Hannah Abdulla | 25 February 2019

The UK government is being urged to introduce legislation that requires fashion brands and retailers to perform due diligence checks across their supply chains and take more responsibility for the environmental impact of their businesses. 

The calls follow a probe into the British fashion industry at the end of last year amid concerns the so-called 'fast-fashion' business model encourages over-consumption and generates excessive waste. However, a new report from the Fashion Retail Academy has indicated consumers are choosing "expensive, long-lasting" clothing items over cheaper on-trend options, suggesting the movement is slowing down.

Meanwhile, pressure continues to mount for the apparel industry to change its habits and become more sustainable. But, one of the biggest barriers to this is cost.

Leaders from the US and China held several meetings over the last week to hash out ways they could move past their trade spat. Tariffs and policy changes from the dispute have become the main enemy of supply chain managers, who rely on consistency and certainty to plan and execute global trade. A new white paper emphasises the importance of businessesidentifying the right technology to provide the greatest advantage over industry rivals.

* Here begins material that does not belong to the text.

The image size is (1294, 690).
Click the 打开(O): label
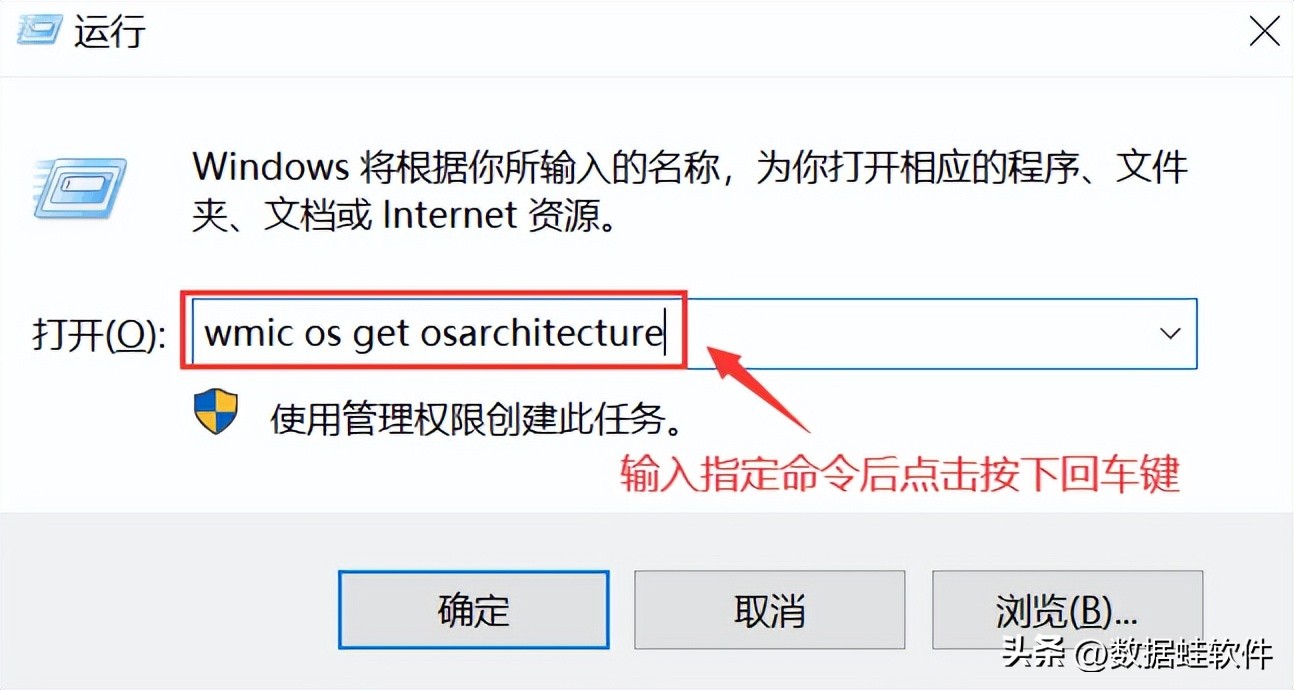(x=98, y=335)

Technology continues to move at the speed of light in the apparel industry. A startup innovation that uses microbe analytics to trace product origins in global supply chains has just received a US$14m cash boost that will be used to fuel its expansion. The move could, in a nutshell, mean swabbing the "invisible dust on a new running shoe" with a cotton bud and seeing where it comes from. It is expected to tackle issues including labour abuses in supply chains.

The Pakistan Readymade Garments Exporters Association (PRGMEA) has rejected claims in a Human Rights Watch report about labour abuse in Pakistani factories, adding its organised sector is frequently audited and surveys such as this create the wrong image of its garment industry.

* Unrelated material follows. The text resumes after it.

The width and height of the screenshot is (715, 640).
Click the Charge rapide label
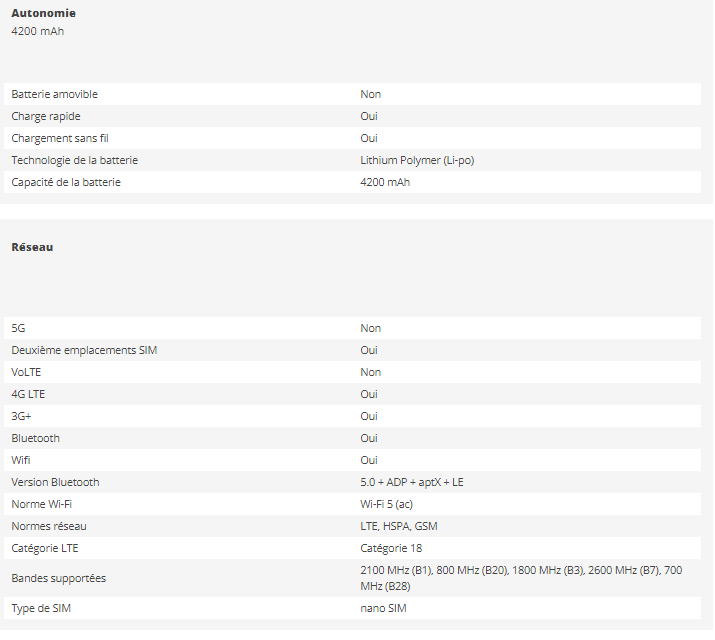pyautogui.click(x=45, y=116)
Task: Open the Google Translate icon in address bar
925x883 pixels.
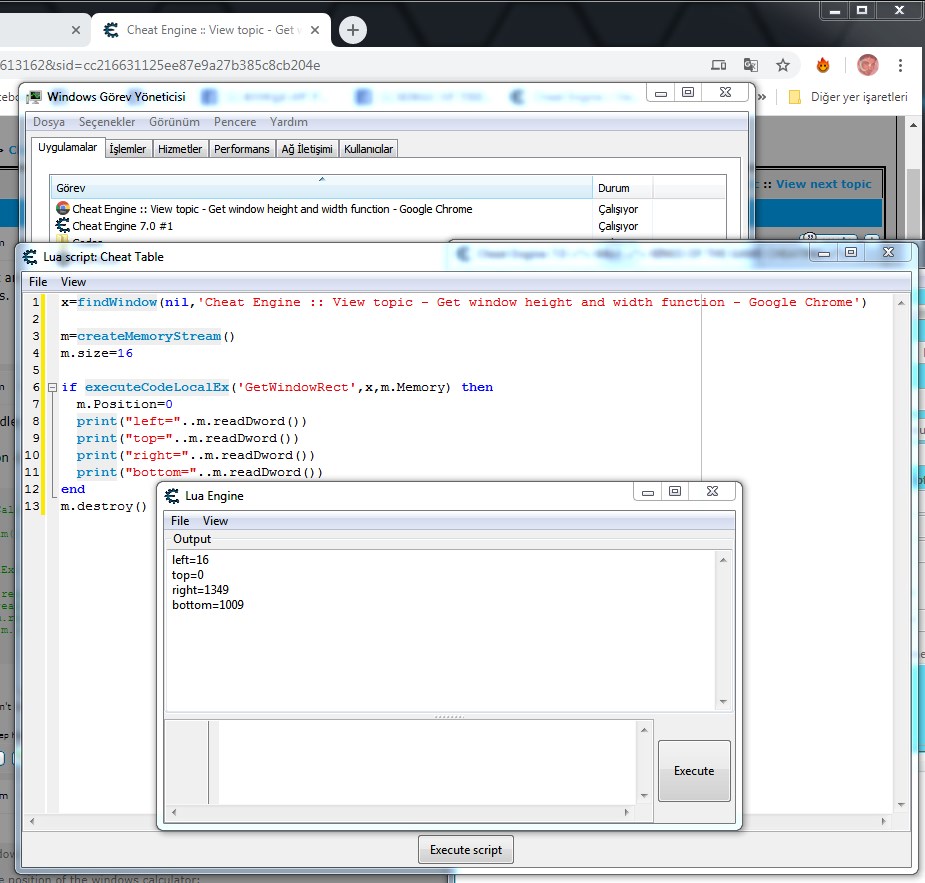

But in Uzbekistan's cotton fields labour abuse continues to be a problem. The Cotton Campaign and some Uzbek government officials met recently to agree on broad areas of further progress that are necessary to achieve lasting reform, including an agreement to intensify direct dialogue in 2019 in order to encourage and accelerate the progress of reform.

Following worker protests over pay in Bangladesh at the end of last year, some textile workers that are affiliated with trade unions have allegedly been imprisoned. Trade union IF Metall says the government is using the strike as "a tool to breakdown the workers and also arrest unions that did not directly participate in the strike."

A decision on the future of the Accord for Fire and Building Safety in Bangladesh has been pushed back for the sixth time, with a hearing on the pact's continued operation now due to take place on 7 April.

The Accord is just one example that has been examined in a new paper from the International Labour Rights Forum (ILRF) arguing the case for "worker-centred and worker-driven" corporate social responsibility (CSR) programmes in factories. The ILRF says corporate-led initiatives have been "largely ineffective" in improving conditions for factory workers.

In other news, Payless ShoeSource announced it is closing all US stores amid a second bankruptcy and Canada Goose opened a second Quebec factory. Full-year numbers were out from Delta GalilGildan Activewear and Puma who all reported profit jumps.